Kepler-69c orbits its parent star near the hot inner edge of
the star’s habitable zone and it receives an estimated flux of 2614 W/m2
from its parent star. In our solar system, the average solar flux Earth
receives is 1365 W/m2 while Venus receives 2611 W/m2, or 1.91
times more flux than the Earth. The remarkable similarity in the incident flux
received by Kepler-69c and Venus is compelling enough to suggest that
Kepler-69c is more likely a super-Venus rather than a super-Earth. This means
Kepler-69c probably has a thick carbon dioxide atmosphere with high
temperatures and high atmospheric pressure on its surface.
Although the surface of Venus is hot, its upper cloud layers
are cool and highly reflective. These clouds cover Venus globally and results
in the planet being considerably more reflective than Earth. This means that as
a Venus-like planet orbits around its parent star, it is expected to exhibit
relatively larger amplitudes of reflected light variations than an Earth-like
planet. Observing such a signature can determine whether an Earth-size
exoplanet is Venus-like or Earth-like.
Another way to distinguish between a Venus-like or
Earth-like planet is to measure the planet’s atmospheric constituents. The
atmospheres of Venus and Earth scatter ultraviolet and optical light very differently.
Rayleigh scattering is the dominant form of scattering for an Earth-like
atmosphere. For Venus, Mie scattering dominates due to scattering of sunlight
by droplets of sulphuric acid composing an upper haze layer above the main cloud
decks.
Furthermore, the upper region of Venus’ thick carbon dioxide
dominated atmosphere is relatively cool due to a strong greenhouse effect
within the lower atmosphere which traps infrared radiation at the planet’s
surface. As such, a lack of detectable infrared carbon dioxide emissions from
the upper atmosphere of a planet may indicate a strong greenhouse effect closer
to the surface and suggests that the planet is probably Venus-like. Since
clouds of sulphuric acid obscure the lower atmosphere of a Venus-like planet, observations
of atmospheric constituents at lower altitudes will be difficult.
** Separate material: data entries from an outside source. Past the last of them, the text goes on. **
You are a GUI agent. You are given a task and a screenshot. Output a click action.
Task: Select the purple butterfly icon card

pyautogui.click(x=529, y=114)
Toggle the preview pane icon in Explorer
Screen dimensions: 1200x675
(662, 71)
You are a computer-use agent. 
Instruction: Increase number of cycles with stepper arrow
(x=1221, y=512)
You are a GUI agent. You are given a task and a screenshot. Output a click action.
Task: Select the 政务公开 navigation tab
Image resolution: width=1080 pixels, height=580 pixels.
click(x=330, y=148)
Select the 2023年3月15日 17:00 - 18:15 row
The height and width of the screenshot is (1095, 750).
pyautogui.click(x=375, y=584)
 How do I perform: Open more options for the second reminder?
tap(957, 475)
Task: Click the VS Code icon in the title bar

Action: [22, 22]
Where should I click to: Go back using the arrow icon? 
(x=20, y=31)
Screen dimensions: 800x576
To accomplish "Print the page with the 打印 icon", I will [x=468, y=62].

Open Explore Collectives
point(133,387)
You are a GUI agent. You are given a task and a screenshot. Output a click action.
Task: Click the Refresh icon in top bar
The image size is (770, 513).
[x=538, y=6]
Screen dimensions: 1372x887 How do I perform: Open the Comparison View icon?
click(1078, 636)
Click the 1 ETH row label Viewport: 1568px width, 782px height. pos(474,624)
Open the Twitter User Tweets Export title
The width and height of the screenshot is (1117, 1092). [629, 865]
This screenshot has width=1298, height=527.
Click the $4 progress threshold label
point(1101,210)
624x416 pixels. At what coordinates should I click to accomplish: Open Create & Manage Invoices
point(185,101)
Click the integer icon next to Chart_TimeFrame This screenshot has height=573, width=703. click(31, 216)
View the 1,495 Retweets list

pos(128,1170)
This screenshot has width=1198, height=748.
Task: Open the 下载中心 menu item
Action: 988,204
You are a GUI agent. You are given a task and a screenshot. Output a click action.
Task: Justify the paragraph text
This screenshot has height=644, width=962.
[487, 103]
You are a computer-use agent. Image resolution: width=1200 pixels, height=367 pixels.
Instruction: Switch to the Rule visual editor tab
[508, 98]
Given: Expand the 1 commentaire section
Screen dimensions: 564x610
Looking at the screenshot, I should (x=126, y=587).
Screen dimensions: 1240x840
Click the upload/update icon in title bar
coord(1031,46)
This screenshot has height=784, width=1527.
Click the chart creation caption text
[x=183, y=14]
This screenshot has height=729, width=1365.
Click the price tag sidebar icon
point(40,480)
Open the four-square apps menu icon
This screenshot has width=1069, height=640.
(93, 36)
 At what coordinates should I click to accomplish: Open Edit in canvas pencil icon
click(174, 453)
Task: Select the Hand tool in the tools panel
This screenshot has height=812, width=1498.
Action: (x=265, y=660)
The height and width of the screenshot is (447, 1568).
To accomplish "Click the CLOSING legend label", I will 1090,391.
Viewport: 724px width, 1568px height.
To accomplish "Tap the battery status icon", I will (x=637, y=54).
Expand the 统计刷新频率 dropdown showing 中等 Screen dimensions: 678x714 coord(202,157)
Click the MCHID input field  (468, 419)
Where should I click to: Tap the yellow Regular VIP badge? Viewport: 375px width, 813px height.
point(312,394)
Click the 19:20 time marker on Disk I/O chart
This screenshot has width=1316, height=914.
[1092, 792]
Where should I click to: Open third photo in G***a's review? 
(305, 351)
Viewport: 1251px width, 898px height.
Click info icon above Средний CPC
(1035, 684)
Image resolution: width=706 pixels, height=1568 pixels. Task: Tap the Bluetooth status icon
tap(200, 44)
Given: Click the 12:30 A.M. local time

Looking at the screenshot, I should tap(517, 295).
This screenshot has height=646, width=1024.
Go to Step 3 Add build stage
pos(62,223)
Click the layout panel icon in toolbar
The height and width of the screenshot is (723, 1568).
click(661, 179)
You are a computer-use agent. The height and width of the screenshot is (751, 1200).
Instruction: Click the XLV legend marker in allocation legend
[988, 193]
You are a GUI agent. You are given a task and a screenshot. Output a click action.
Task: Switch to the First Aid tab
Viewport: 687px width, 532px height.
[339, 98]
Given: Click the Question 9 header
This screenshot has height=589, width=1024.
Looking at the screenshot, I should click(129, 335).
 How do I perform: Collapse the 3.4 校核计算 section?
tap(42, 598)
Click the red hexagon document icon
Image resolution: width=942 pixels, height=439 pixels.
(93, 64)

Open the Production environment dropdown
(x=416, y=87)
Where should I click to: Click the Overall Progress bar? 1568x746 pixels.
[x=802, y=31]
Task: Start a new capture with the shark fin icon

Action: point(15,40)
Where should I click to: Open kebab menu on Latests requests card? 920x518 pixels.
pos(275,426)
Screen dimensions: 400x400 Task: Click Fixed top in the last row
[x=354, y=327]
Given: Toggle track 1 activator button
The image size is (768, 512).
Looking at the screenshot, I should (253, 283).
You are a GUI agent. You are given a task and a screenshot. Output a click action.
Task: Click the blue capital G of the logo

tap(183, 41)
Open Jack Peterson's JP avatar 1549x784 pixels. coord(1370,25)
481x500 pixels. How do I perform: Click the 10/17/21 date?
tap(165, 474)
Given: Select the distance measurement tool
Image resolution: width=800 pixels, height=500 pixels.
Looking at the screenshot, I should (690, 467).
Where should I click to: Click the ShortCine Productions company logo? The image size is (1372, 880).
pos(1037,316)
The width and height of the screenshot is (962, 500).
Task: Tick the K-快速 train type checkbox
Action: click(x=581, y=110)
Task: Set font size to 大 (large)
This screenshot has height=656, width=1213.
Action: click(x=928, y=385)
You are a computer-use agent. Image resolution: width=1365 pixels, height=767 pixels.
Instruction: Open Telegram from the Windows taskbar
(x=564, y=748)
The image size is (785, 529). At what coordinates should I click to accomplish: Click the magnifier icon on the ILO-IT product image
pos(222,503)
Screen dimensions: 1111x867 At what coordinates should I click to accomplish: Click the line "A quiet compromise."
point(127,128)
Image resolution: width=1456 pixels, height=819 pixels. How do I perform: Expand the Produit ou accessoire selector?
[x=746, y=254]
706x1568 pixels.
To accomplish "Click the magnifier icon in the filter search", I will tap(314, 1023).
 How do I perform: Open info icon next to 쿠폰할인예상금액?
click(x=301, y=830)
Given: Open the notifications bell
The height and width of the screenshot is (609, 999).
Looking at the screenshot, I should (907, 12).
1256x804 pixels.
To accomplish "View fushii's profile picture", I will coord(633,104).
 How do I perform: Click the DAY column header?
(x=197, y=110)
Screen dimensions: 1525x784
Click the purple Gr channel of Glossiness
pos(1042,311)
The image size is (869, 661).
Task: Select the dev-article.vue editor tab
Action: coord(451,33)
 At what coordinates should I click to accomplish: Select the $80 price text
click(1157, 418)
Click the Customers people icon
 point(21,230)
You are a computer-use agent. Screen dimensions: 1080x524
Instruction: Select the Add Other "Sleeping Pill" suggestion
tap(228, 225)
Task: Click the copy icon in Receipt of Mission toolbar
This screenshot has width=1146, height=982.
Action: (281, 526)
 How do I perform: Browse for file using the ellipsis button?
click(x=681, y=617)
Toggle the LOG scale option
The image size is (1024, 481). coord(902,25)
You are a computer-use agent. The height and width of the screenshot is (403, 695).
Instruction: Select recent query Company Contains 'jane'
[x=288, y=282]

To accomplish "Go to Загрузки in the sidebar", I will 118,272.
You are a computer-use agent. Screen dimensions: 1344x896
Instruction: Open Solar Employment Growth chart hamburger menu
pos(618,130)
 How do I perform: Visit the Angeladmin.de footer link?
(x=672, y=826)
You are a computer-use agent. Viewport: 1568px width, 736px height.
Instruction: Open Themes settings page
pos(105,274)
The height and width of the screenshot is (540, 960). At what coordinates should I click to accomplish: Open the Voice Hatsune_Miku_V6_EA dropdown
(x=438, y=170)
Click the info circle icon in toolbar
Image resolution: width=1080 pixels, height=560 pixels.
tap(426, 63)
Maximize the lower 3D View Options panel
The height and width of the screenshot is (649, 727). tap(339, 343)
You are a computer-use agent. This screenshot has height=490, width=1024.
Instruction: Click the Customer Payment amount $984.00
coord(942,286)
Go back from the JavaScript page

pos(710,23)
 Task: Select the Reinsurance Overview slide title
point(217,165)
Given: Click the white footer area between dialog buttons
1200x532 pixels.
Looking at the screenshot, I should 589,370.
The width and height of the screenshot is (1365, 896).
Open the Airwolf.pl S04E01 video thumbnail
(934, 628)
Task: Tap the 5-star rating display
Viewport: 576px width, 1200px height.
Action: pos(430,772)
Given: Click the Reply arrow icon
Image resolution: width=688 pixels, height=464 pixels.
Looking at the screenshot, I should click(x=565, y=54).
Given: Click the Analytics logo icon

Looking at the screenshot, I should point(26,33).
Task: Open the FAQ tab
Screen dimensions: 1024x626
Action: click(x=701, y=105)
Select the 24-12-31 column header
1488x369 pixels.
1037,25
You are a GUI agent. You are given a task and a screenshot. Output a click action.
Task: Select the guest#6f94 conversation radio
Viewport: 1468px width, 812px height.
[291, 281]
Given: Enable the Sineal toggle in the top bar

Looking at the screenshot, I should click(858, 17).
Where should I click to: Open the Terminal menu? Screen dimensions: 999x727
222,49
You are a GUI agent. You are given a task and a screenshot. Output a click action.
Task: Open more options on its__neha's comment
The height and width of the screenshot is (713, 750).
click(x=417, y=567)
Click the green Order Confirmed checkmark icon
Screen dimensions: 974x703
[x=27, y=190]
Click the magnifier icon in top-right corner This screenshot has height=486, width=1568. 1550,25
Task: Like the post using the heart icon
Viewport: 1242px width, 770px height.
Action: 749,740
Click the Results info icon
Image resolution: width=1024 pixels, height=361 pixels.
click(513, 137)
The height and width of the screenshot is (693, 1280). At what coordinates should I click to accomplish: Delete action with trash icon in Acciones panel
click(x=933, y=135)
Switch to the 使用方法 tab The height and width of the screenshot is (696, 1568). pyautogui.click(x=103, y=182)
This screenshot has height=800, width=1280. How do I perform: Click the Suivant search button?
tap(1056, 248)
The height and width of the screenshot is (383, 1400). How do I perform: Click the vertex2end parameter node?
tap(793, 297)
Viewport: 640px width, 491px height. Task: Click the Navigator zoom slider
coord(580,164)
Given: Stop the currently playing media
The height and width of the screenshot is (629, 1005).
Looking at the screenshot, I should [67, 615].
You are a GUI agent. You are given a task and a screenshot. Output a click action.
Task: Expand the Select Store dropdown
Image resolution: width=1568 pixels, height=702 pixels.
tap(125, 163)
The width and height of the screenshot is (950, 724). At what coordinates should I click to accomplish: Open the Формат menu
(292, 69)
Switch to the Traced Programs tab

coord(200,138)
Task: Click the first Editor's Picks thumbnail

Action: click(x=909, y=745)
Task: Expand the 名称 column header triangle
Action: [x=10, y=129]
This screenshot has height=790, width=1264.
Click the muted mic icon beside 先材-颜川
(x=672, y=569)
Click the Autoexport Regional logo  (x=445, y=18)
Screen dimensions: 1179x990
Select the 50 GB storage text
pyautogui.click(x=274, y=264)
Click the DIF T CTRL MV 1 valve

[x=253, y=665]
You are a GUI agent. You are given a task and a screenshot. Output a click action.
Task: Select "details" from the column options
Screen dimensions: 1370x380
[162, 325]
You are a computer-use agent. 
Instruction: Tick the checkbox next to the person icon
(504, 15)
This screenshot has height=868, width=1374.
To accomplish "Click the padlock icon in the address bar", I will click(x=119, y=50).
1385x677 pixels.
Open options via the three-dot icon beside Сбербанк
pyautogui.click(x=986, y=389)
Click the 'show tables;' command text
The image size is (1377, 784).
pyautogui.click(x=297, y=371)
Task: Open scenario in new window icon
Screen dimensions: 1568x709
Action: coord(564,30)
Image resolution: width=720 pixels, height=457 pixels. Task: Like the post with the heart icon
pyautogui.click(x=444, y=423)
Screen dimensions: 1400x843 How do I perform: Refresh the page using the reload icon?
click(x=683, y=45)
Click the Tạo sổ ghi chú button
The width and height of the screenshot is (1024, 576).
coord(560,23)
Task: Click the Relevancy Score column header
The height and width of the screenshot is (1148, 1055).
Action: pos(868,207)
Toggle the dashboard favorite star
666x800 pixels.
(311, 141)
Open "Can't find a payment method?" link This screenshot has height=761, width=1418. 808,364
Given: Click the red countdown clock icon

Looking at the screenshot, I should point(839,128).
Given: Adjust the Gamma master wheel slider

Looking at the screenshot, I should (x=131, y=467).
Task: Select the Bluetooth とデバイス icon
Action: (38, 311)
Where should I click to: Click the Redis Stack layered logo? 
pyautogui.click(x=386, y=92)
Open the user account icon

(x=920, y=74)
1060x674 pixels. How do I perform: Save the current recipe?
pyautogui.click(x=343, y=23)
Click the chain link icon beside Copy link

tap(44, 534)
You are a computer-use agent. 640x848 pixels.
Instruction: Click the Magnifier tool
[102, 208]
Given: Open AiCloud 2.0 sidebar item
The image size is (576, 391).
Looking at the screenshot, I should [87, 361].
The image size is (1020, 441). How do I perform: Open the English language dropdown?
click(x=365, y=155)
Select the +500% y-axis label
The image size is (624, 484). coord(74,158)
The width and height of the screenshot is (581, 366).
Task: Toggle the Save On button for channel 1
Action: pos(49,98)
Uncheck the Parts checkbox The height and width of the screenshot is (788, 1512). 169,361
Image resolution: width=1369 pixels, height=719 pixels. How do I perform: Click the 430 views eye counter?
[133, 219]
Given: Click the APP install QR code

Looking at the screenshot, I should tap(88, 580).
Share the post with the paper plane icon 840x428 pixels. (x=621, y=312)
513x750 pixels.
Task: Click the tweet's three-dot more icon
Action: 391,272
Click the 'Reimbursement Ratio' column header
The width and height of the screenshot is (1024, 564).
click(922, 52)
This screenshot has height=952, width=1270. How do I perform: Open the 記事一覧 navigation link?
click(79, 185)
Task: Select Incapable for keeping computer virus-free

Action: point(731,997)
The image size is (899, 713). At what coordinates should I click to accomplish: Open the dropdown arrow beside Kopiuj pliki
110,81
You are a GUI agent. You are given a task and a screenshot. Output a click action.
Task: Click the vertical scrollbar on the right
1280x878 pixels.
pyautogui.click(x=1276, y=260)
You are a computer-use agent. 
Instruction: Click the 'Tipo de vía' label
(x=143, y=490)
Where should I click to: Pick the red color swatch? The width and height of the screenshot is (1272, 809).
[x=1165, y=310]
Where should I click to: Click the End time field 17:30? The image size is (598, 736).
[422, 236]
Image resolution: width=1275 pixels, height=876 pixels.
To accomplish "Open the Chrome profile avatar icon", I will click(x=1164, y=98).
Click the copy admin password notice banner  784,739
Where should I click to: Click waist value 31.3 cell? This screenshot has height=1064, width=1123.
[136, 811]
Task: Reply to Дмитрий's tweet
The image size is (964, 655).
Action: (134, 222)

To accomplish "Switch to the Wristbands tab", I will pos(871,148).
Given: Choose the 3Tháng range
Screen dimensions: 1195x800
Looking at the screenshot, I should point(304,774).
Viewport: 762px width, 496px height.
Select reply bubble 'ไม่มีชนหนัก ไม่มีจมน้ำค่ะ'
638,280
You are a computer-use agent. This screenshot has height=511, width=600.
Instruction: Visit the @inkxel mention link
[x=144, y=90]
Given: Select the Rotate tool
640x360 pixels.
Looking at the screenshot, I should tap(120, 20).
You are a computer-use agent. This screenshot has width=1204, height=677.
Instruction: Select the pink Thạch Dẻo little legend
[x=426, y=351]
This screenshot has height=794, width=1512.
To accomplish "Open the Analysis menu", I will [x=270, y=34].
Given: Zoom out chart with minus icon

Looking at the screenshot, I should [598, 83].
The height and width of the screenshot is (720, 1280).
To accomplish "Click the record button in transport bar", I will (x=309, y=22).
By observing the atmosphere of an exoplanet, observatories
such as the space-based James Webb Space Telescope (JWST) and the ground-based
European Extremely Large Telescope (E-ELT) may be able to distinguish whether an
Earth-size exoplanet is Venus-like or Earth-like. The planned Transiting
Exoplanet Survey Satellite (TESS) is anticipated to detect more planets like
Kepler-69c. Unlike Kepler, TESS will detect exoplanets around stars that are
near enough for subsequent follow-up observations with the JWST. The detection
of Venus-like planets will help better establish at what point an Earth-size
planet is Venus-like or Earth-like.
References:
- Stephen R. Kane et al. (2013), “A Potential Super-Venus in
the Kepler-69 System”, arXiv:1305.2933 [astro-ph.EP]
- Ehrenreich et al. (2011), “Transmission spectrum of Venus
as a transiting exoplanet”, arXiv:1112.0572 [astro-ph.EP]